XX

A un certo punto della sua esistenza, Giacomo aveva scoperto il deserto del cuore. Il fuoco della vita dentro di lui si era spento. Da ragazzo, pur nei dolori e nella consapevolezza di essere afflitto da diversi mali fisici, riusciva a trovare sempre la gioia di un dialogo autentico con il proprio mondo interiore e con la natura. Soffriva, ma la voce della bellezza e della poesia erano vive nel suo spirito. Poi qualcosa era cambiato. Il dolore si era mutato in disperazione. L’armonia antica con la madre si era spezzata. Quelle belle immagini che lo consolavano nei giorni tristi lo avevano abbandonato e gli si era schiuso davanti il mondo nella sua geometrica freddezza. Il cuore era diventato indifferente a tutto. La voce della natura non parlava più in lui e aveva perso quel caro immaginare, che lo faceva palpitare e sospirare, e quelle fantasie poetiche che gli facevano dono del miracolo del verso. Non era più capace di concepire nessun desiderio. Neanche la morte lo spaventava più. Tra la morte e la vita non vedeva più alcuna differenza; e anche nel dolore, che a volte pure gli regalava degli istanti di piacere, non trovava alcuna consolazione. Non credeva che quelle belle immagini sarebbero mai risorte e si preparava a dedicarsi negli ultimi anni della sua vita agli studi filosofici e all’indagine dell’«arido vero».

All’improvviso però a Pisa, nel 1828, in una certa strada silenziosa sente di nuovo la voce di una volta. Pensava che nel fiore della giovinezza fossero per sempre venuti a mancare quei cari moti dell’animo, che ci fanno sentire grata qualunque cosa è nel mondo. Il cuore gli si era fatto freddo, impenetrabile, indifferente e incapace di sospirare dinanzi alla bellezza del mondo. La vita in quello stato gli appariva muta, inanimata e la terra arida, chiusa in un gelo eterno. Il giorno per lui era diventato un deserto e la silenziosa notte tacita e oscura. La luna e le stelle si erano spente in cielo e non trovava più alcun diletto a parlare con loro. Non gli facevano compagnia nei vagabondaggi notturni e non alleviavano il peso della sua solitudine. Però quel pianto, che gli nasceva spontaneo per il nuovo stato in cui si trovava, veniva dall’antica capacità di provare le passioni. Nel petto il cuore non era morto, ma solo assopito. Anche la fantasia si era solo infiacchita e aspettava che risorgessero le antiche immagini. In quel periodo però lo lasciava indifferente la «rondinella» che intorno alle finestre cantava il nuovo giorno, la solitaria villa nel pallido autunno, la campana del vespro o il sole che fuggiva. Se si trovava per un sentiero solitario e vedeva «brillare il vespero» o se udiva per la valle il canto flebile dell’usignolo, ciò non suscitava in lui alcuna commozione. Viveva in un sopore del corpo e della mente così profondo che neanche gli sguardi furtivi, erranti, o il contatto di una mano nuda di una donna riuscivano a sciogliere il gelo della sua anima.

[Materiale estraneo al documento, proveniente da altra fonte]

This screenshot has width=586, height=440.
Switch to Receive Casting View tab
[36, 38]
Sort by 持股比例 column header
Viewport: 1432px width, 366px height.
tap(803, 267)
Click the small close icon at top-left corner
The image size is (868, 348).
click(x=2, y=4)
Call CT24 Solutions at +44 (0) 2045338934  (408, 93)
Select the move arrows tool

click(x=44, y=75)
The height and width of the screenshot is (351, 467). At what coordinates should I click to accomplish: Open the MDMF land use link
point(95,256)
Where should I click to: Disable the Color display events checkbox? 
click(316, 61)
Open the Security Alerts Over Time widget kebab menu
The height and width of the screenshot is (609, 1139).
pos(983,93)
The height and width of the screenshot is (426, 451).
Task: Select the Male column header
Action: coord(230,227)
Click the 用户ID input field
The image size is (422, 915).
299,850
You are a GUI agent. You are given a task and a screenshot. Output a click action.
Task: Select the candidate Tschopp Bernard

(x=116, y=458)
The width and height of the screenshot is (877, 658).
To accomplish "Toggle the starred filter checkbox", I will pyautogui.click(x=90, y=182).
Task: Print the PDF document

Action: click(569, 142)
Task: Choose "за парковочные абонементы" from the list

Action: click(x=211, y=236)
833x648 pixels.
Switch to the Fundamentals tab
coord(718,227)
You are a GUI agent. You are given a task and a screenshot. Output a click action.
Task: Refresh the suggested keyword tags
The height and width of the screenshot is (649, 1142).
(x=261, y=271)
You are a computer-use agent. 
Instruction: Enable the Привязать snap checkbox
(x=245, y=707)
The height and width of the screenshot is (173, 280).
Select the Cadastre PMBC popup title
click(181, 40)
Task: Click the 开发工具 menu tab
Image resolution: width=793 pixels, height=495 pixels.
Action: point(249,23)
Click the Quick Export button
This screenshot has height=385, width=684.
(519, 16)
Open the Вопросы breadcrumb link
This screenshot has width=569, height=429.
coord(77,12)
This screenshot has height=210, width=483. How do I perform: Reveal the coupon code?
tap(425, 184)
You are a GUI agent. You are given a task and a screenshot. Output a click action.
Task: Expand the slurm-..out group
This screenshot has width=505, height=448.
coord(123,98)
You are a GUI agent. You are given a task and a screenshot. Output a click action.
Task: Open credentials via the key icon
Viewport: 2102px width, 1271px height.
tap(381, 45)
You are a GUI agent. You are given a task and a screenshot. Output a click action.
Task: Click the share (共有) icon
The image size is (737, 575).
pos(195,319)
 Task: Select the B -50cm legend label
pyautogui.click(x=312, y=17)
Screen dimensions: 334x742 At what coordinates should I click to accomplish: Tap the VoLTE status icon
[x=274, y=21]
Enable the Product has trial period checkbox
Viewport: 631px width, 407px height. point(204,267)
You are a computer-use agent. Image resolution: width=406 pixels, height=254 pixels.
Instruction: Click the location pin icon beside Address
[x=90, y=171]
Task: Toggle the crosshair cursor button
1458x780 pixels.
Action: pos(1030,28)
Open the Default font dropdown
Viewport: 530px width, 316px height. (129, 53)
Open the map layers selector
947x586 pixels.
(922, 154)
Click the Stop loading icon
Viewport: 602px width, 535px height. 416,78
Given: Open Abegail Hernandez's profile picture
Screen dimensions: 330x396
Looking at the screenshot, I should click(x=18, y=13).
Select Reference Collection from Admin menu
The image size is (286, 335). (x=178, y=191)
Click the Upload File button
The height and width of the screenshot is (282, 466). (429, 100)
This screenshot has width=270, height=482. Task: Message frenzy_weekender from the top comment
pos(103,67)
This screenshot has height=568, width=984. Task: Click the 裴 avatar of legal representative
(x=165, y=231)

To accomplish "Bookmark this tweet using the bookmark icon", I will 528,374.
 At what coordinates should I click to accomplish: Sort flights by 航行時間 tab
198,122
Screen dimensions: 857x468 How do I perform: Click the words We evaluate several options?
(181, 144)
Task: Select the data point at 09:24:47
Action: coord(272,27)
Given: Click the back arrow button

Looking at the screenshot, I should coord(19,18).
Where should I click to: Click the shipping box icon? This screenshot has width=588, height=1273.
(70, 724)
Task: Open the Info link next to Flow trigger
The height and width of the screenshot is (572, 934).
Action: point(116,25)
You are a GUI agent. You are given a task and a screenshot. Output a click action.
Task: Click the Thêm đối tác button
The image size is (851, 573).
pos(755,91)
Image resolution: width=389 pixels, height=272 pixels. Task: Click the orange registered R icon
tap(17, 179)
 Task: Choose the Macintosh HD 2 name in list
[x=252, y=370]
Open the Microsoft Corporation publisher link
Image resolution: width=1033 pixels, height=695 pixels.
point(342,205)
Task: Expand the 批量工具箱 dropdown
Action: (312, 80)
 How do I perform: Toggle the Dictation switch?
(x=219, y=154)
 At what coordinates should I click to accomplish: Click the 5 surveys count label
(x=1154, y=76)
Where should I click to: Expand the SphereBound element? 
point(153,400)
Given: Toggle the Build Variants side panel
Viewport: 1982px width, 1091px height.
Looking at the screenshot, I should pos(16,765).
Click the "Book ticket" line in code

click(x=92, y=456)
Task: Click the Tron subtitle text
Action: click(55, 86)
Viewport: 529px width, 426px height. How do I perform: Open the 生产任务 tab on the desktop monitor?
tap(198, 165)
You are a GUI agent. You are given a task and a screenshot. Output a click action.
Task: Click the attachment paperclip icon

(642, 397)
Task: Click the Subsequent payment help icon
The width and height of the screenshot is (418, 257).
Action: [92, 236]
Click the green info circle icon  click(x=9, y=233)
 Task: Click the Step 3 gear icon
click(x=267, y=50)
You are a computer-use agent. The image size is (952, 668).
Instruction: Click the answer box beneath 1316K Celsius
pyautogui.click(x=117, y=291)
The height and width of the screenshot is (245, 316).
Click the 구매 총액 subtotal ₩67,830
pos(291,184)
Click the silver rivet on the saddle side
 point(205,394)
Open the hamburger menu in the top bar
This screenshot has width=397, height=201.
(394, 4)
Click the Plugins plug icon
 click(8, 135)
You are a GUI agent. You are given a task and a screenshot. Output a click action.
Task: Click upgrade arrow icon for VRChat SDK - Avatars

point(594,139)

Una forza nuova lo fa risorgere dalla grave, immemore quiete. Risorgono i moti soavi, le immagini, i palpiti, le felici illusioni, che sono l’unica luce dei suoi giorni. Ritorna a vivere la pianura, il bosco, il monte. Gli parlano le fonti, il mare. Dopo tanto oblio riesce a piangere di nuovo. Dà sfogo a tutto il male che ha dentro, e al suo sguardo il mondo appare cambiato, luminoso, come non lo era più da tempo. È finalmente libero. Nonostante la sventura e gli affanni, il suo cuore vive ancora e, finché palpiterà, non considererà più ostile il cielo e non nutrirà più alcun odio per la vita.

Si tratta di un componimento scritto a Pisa nel 1828, formato da 20 strofe di settenari.